BOOK THIS SPACE FOR ADARTICLE AD
The recent MOVEit zero-day attack has been linked to a known ransomware group, reportedly exploiting the vulnerability to pilfer data from numerous organizations.
On May 31, Progress Software notified customers that its MOVEit Transfer managed file transfer (MFT) software is affected by a critical SQL injection vulnerability, permitting unauthorized access to databases associated with the product.
The flaw has now been assigned the CVE identifier CVE-2023–34362 and has been remedied with the release of versions 2021.0.6 (13.0.6), 2021.1.4 (13.1.4), 2022.0.4 (14.0.4), 2022.1.5 (14.1.5), and 2023.0.1 (15.0.1). MOVEit Cloud was also impacted, but a fix has been implemented, relieving users from taking any action.

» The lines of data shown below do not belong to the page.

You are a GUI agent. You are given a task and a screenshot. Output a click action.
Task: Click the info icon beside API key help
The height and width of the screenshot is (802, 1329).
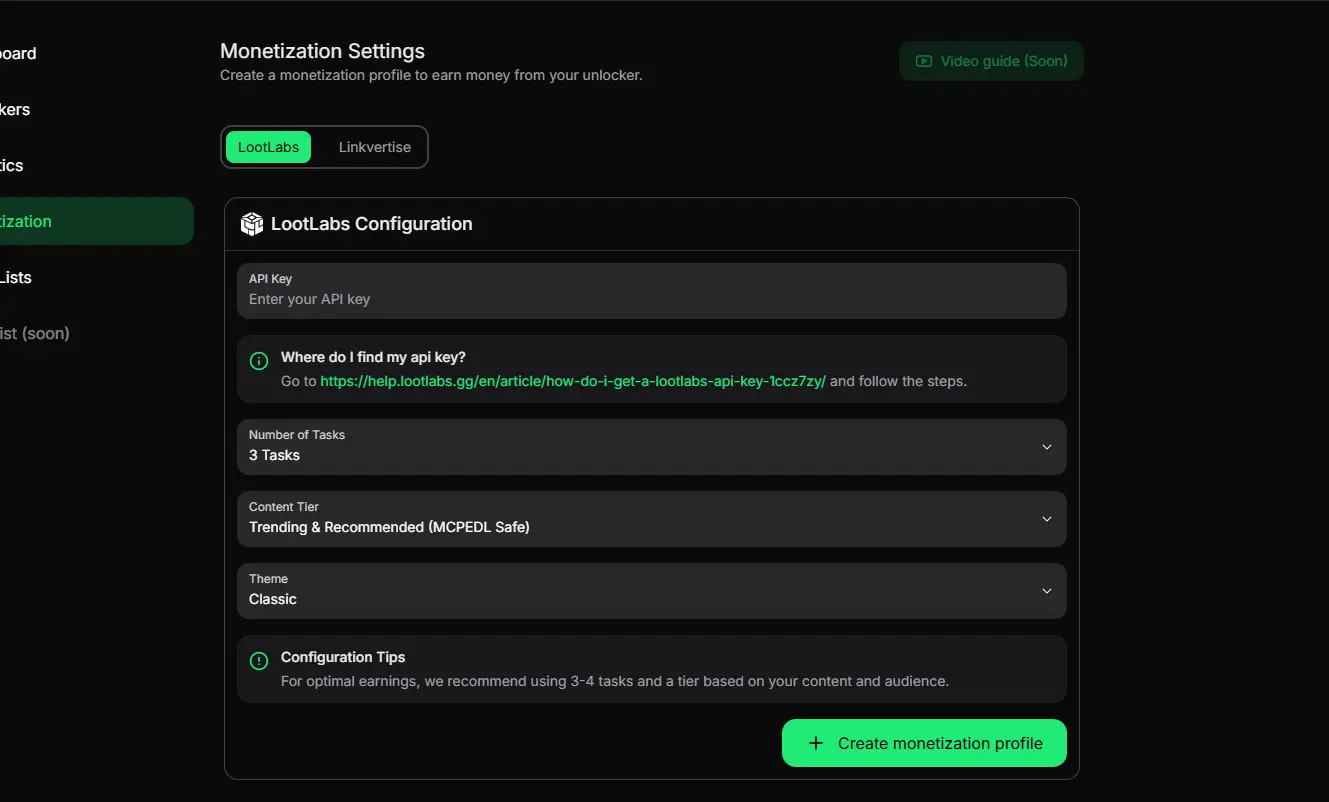pyautogui.click(x=259, y=361)
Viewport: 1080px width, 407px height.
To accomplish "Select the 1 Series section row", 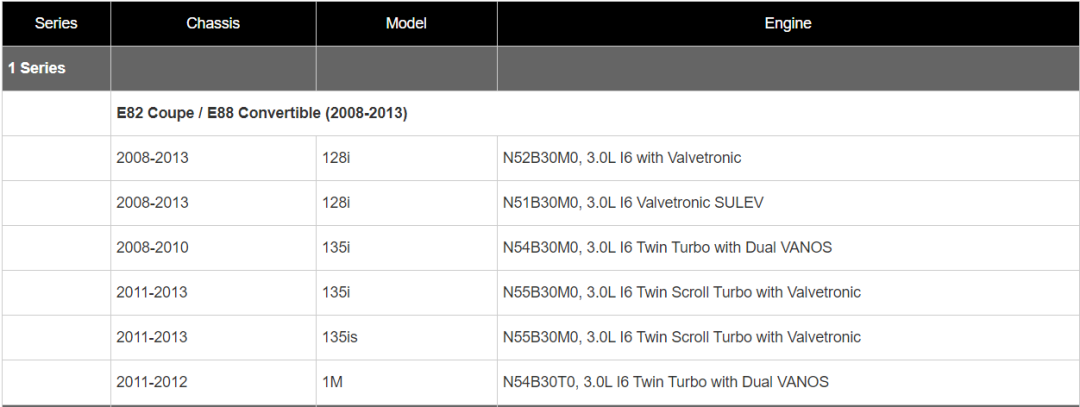I will [37, 68].
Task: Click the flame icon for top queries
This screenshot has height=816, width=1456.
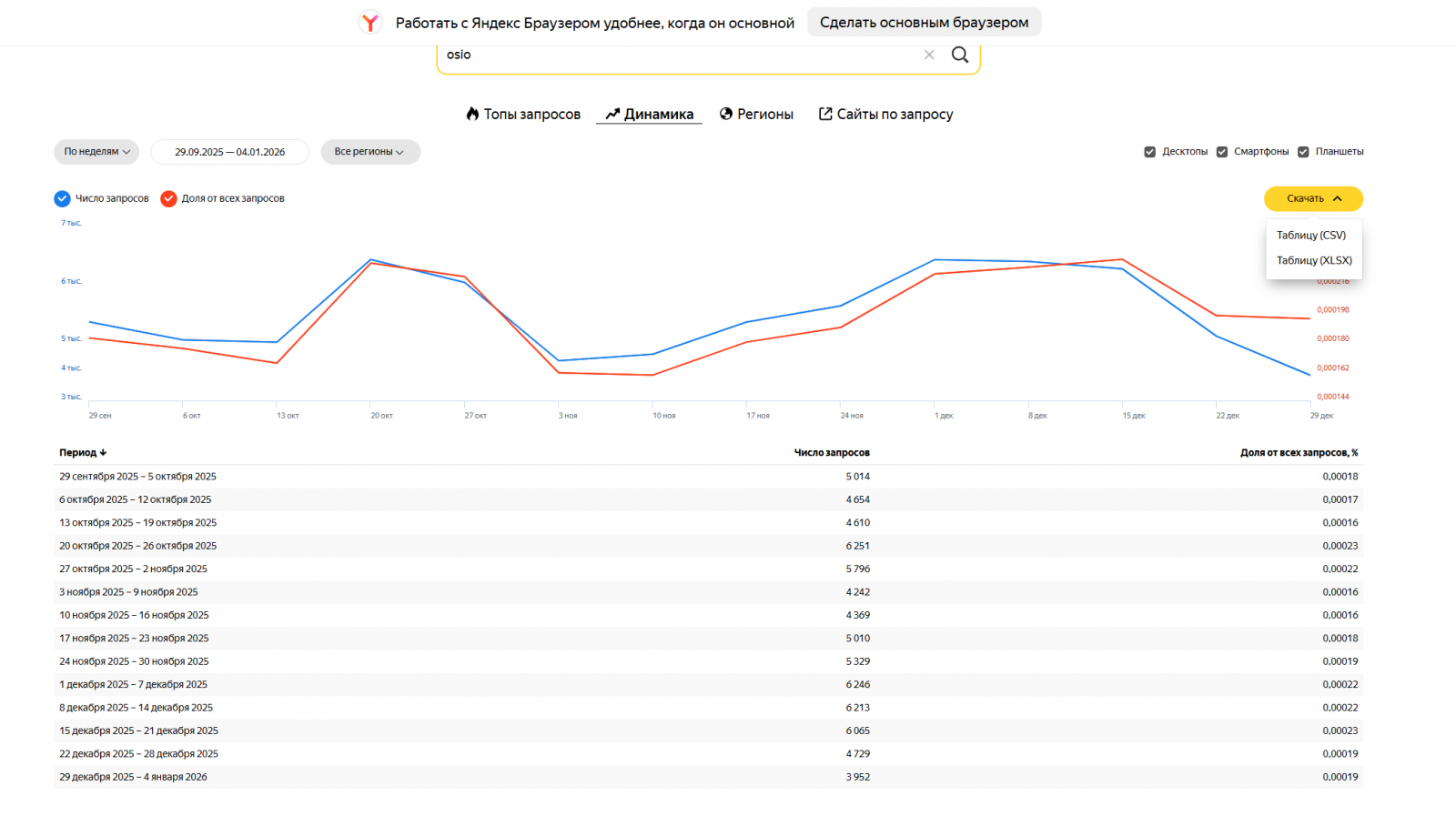Action: click(472, 114)
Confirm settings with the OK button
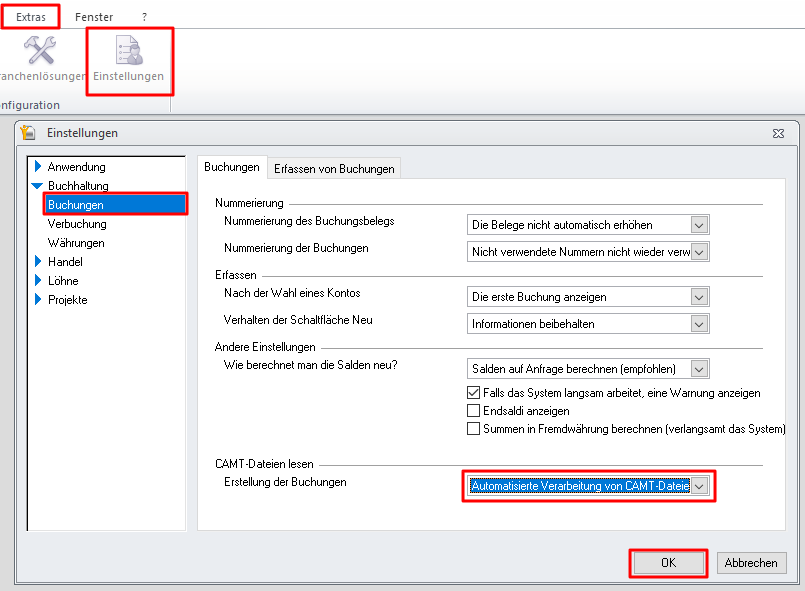Screen dimensions: 805x591 tap(668, 563)
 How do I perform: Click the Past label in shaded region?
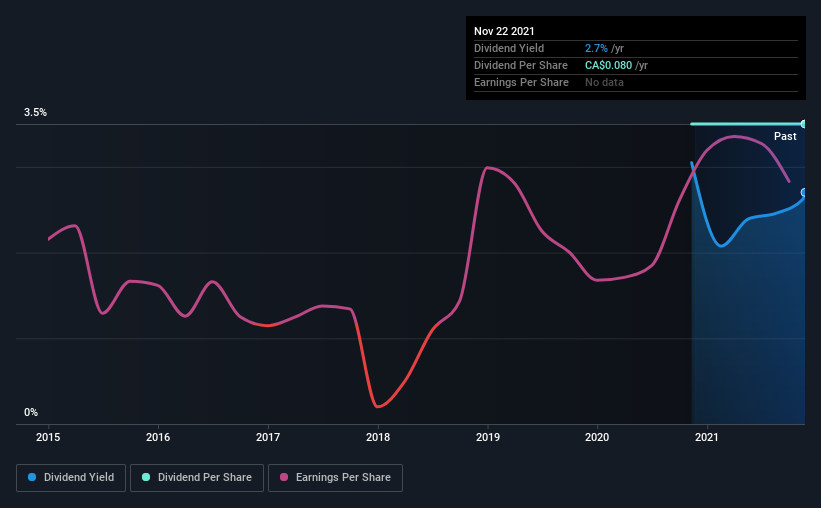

Cybersecurity firms including Huntress, Rapid7, TrustedSec, GreyNoise, Mandiant, and Volexity have reported observing attacks involving the MOVEit zero-day. Mandiant noted the initial attacks on May 27, while threat intelligence firm GreyNoise detected scanning activity potentially linked to this vulnerability as early as March.
Perpetrators in the observed attacks have exploited the vulnerability to deploy a webshell/backdoor, enabling them to exfiltrate data uploaded by MOVEit Transfer customers.
Mandiant has ascribed the attack to UNC4857, an emerging threat cluster, and dubbed the delivered webshell “LemurLoot.” The security firm has identified victims in the US, Canada, and India, with instances of data theft occurring within minutes of webshell deployment in certain cases.
“The seemingly opportunistic nature of this campaign and subsequent data theft activity is consistent with the behavior of extortion actors, which implies that victim organizations may receive ransom emails in the coming days to weeks,” warned Mandiant.